Thursday 25 July 2013

Rosalind Franklin, Social Science

Today's google doodle honours Rosalind Franklin, who was born 93 years ago. To me it's one of the better doodle subjects, as it draws attention to the way women's contributions often get overlooked. Franklin is a famous case; there are many others we don't know about.

So, a quick summary: Franklin was working as a research assistant at King's College London. While there she applied x-ray crystallography to DNA in an effort to deduce its structure. X-ray crystallography isn't like taking a picture; the crystals have to be prepared carefully and the pattern that comes out requires a fair bit of interpretation and deduction to figure out the actual structure of the molecule, particularly in an era without easy access to computers. Franklin produced the best x-ray data on DNA in the world, and was using it to build models of DNA. Watson and Crick were also building their own models at Cambridge, using Franklin's data. But the interaction was one-way; Maurice Wilkins, another research at King's College, was showing Franklin's data to Watson and Crick (without her permission), who used it to build their famous model, but Franklin was excluded from the conversations that her male colleagues were having and so was building her DNA model largely on her own. Watson and Crick published their famous paper proposing the double helix, which minimized Franklin's contributions, and later Watson wrote a book that further minimized Franklin's contributions (a particularly low blow since, by that point, Franklin had died).

It's an important story to tell, not least because it explodes the myth of an abstract, impersonal something overseeing a meritocratic process in which the best work always rises to the top; I'm going to call that something SCIENCE. It's a myth that underlies the "scientific method" so often taught in primary schools, which presents science as an abstract cycle that can be done anywhere, and notably leaves out such steps as "placing your work in the context of the field" and "convincing other people it's worth their time to read what you've done." It's a myth that underlies the movies and books and comics in which the (usually mad) scientist works in seclusion for years before unveiling their creation to the world, which looks on in awe--while conveniently sweeping away any details about how one gets "the world" to pay attention long enough to look on in awe. It's a myth that many scientists have helped to foster, by extolling the supposed ideal of pure research, unhindered by such mundane realities as "politics", in which the invisible hand of the "marketplace of ideas" selects the most worthy contributions.

This is, of course, not the way science has ever worked. Not least because science isn't an impersonal force, it's a collection of people. Papers get reviewed by people, data and ideas get shared by people, hiring and tenure decisions get made by people. And those people have biases, likes and dislikes, and ideas about what a good scientists looks like. Science, in short, is not SCIENCE.

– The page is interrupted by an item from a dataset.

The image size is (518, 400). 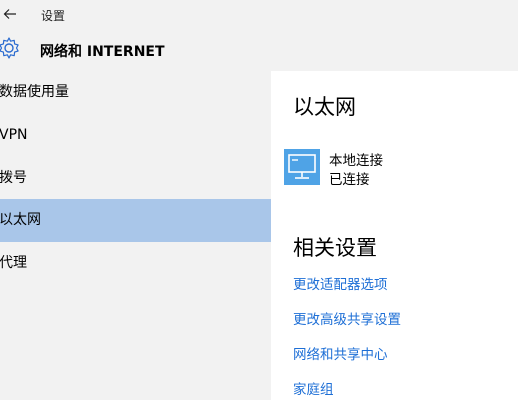 I want to click on network-sharing-center-link: 网络和共享中心, so click(x=340, y=353).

And while we might like to promote SCIENCE as an ideal to strive for, the reality is science is simply too big to work like that. Here's an example of what I mean: on arxiv.org, which is a repository for physics research articles, there are 63 articles listed under "condensed matter" for July 24, 2013. So for one subfield in physics, on one day, scientists produced about 300,000 words of research articles. That's about the length of three typical novels (or one George R. R. Martin novel). Someone in the field, then, who wants to keep up with current research, has three novels a day to read. Three novels of physics, which, in my own experience, generally takes more time to get through than actual novels. Add to that the articles published in the literature of chemistry or other fields that could be relevant, and older articles the new articles refer to that are necessary to fully understand them, and our hypothetical condensed-matter-physics researcher has a rough estimate of half a million words to read every day to keep up with the research.

Of course no-one can read that much. So scientists, like professionals in every other field, use a collection of heuristics and skimming techniques to sift through the mountain of potentially relevant research and pull out things that actually interest them. And these tools are very dependent on social networks and name recognition. See a big name in your field as the author? Probably worth going through. Oh, that person gave a talk at that conference that was quite good; maybe her paper is worth reading. If you're new to the field, you likely have a supervisor who sends you articles to read; your supervisor's choice of articles is influenced by their professional network.

I'm using journal articles here as a proxy for overall research. Less formal avenues are even more prone to be dependent on social networks; a lot of science happens over beer in settings that blur the lines between friend and colleague. The point is that a) any research you do is only valuable if other people see it and use it in their own research, and b) there isn't a good way of navigating the enormous amount of scientific research out there without relying on professional and social networks. So talking to people, making contacts, and participating in "politics" (a term that scientists seem to use solely to describe social interactions they dislike) is and always will be important. It is also, unfortunately, a major mechanism by which implicit and explicit biases at the individual level are magnified into entrenched systemic bias.

This brings us back to why Rosalind Franklin's story is important to tell. Because if we keep insisting that SCIENCE is the ideal, we don't address the biases that are running wild in science, since they're simply a bi-product of the non-ideal aspects that shouldn't be there anyway. If we acknowledge that all science is social, we can look at how to address systemic bias by addressing the individual biases that shape the social network of science. And then maybe we can keep future Rosalind Franklins from being marginalized and ignored in making world-changing discoveries.